---------- Dataset extract

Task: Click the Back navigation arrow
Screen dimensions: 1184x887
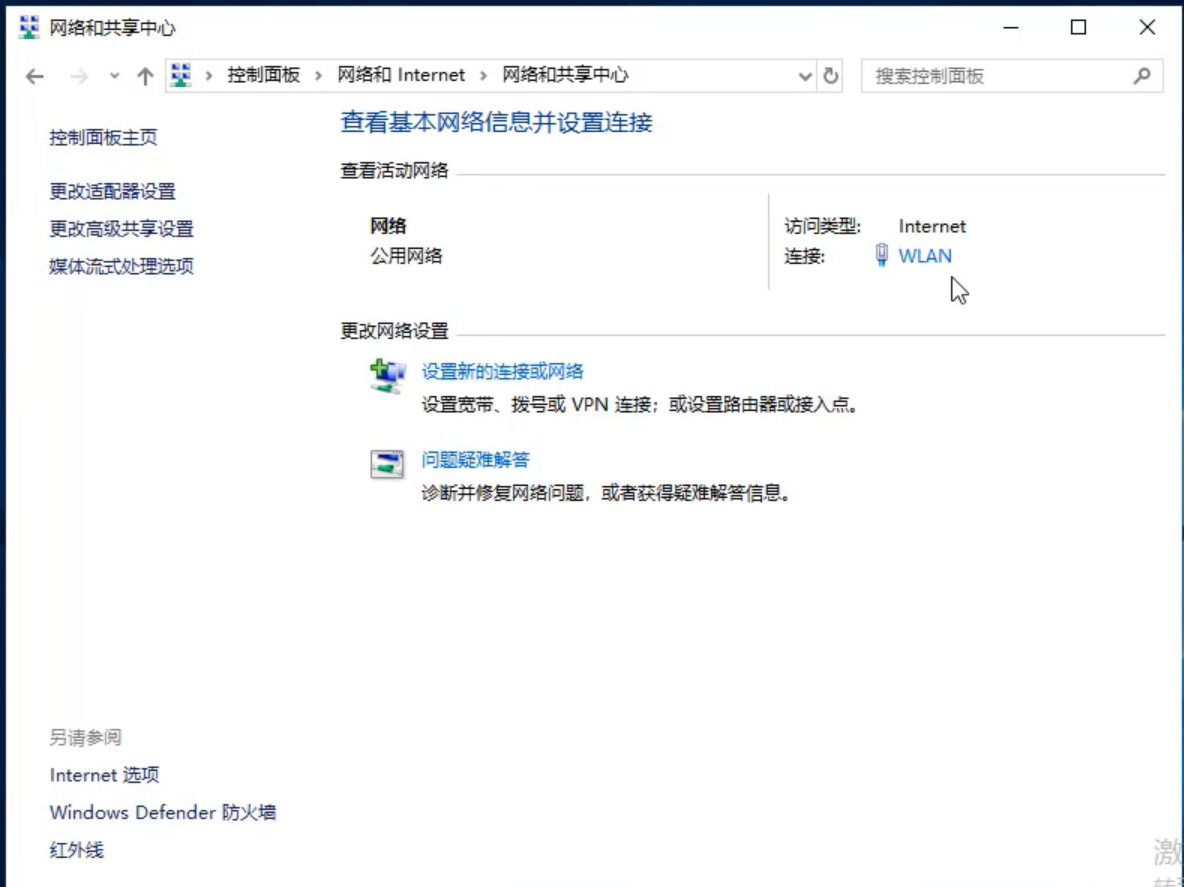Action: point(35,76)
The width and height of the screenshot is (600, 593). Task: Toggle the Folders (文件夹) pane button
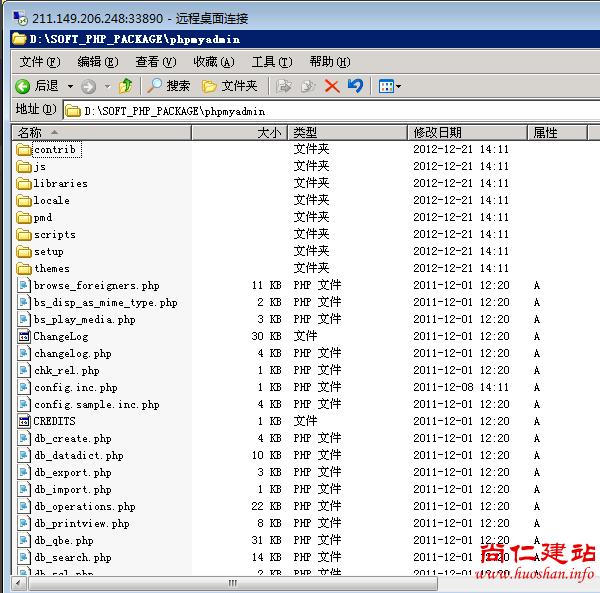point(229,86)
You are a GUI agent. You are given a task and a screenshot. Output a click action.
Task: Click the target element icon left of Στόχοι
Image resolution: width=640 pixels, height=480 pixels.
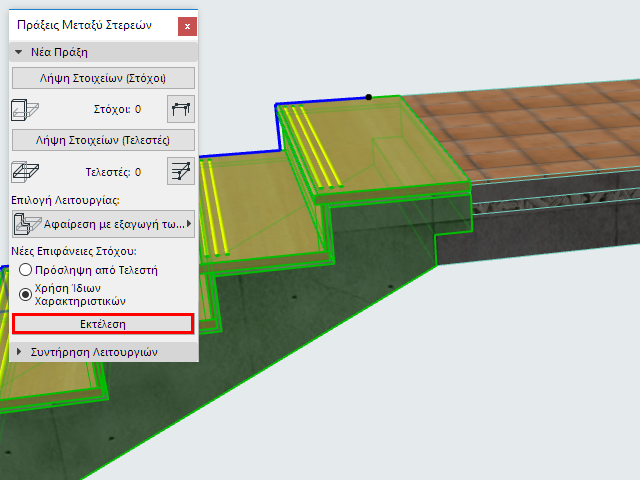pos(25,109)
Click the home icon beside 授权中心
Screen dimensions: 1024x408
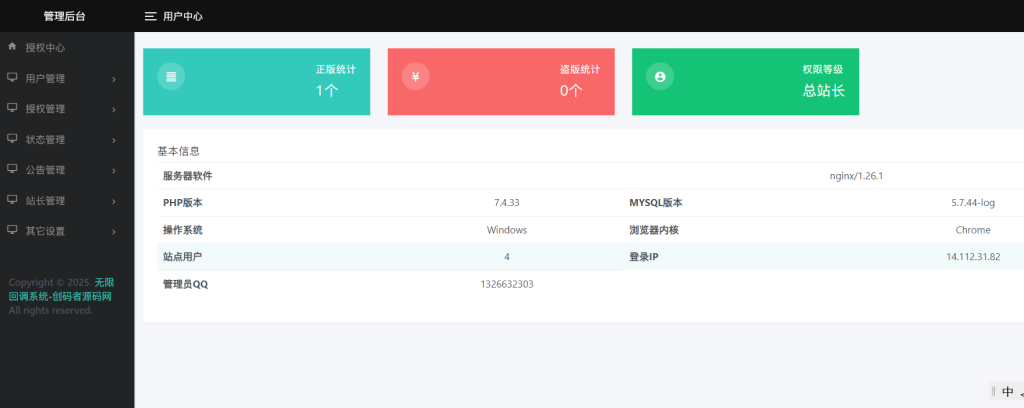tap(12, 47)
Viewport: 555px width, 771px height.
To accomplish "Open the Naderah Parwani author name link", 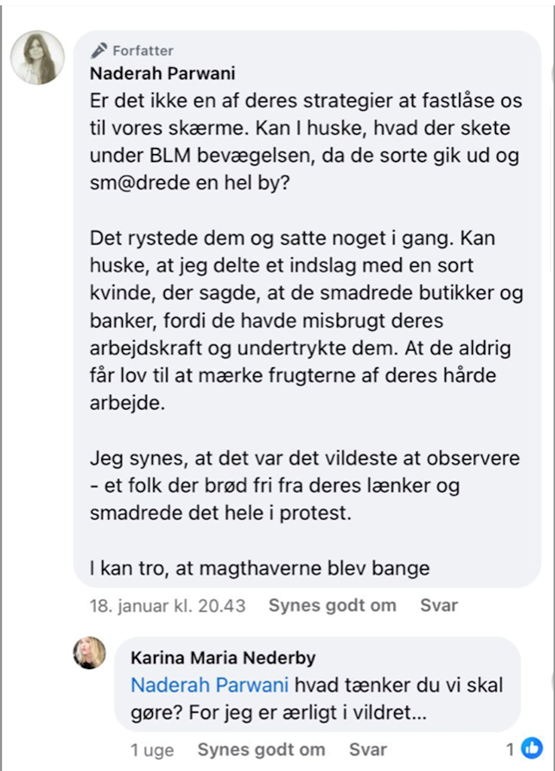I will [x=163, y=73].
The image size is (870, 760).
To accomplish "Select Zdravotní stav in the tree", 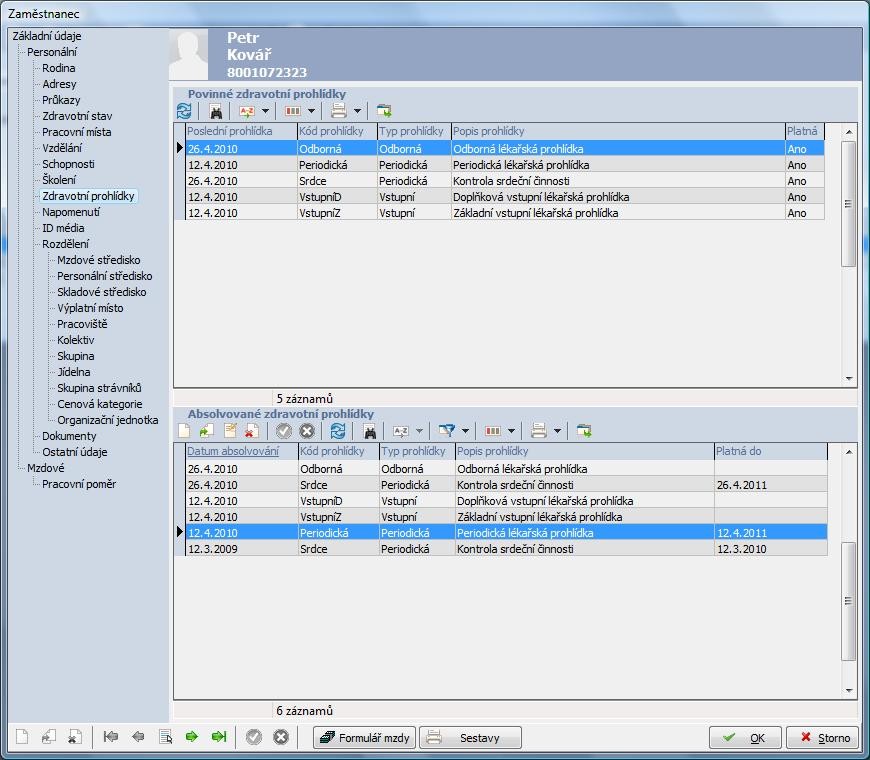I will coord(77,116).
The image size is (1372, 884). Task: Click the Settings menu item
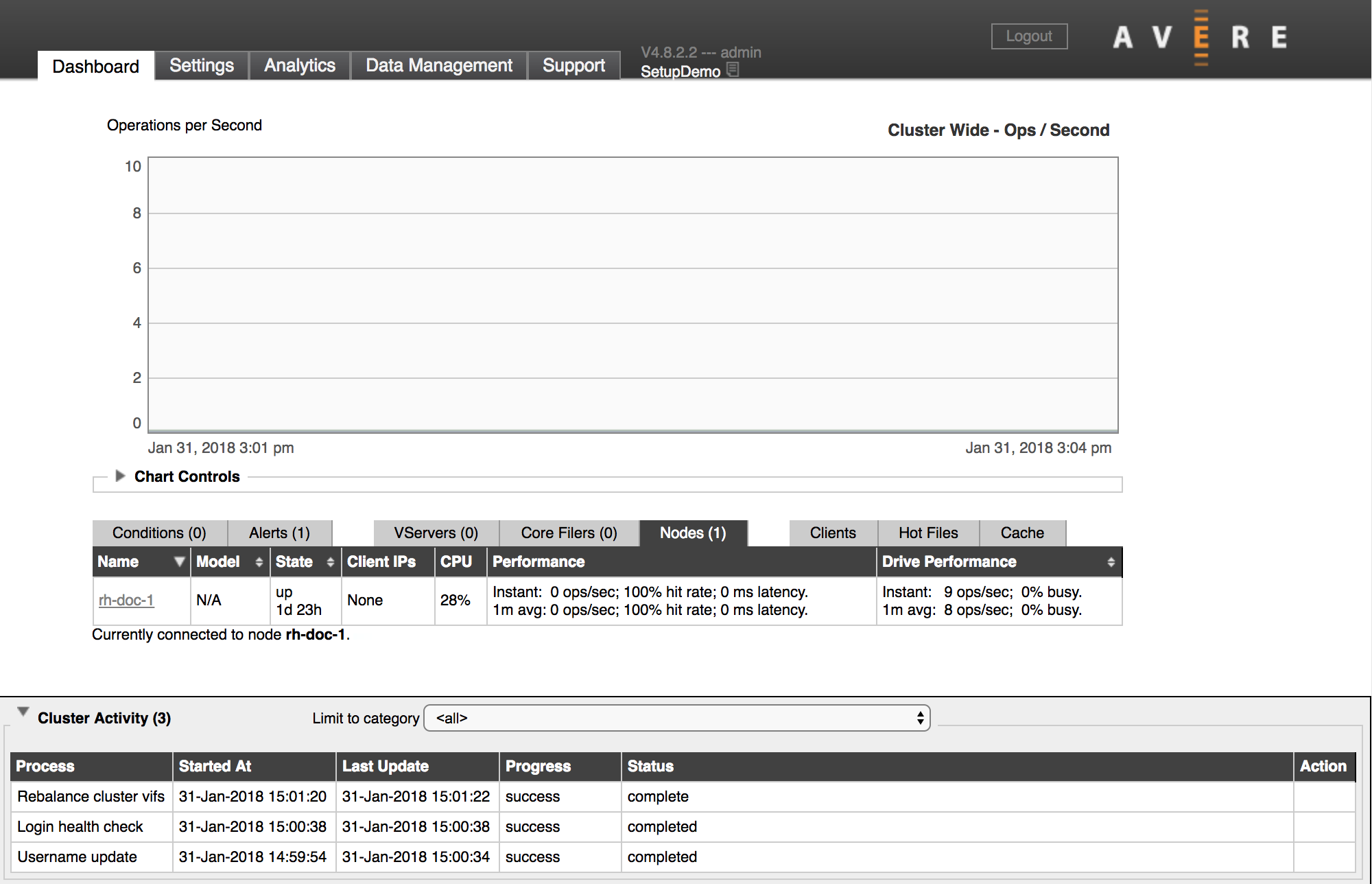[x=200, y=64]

--------------------

§ **Exercise requirements**
Look over the listing. Pull out every line with the string "icon" in it.

§ **Exercise solution**
Task: Click the target element icon left of Στόχοι
Click the home icon beside 授权中心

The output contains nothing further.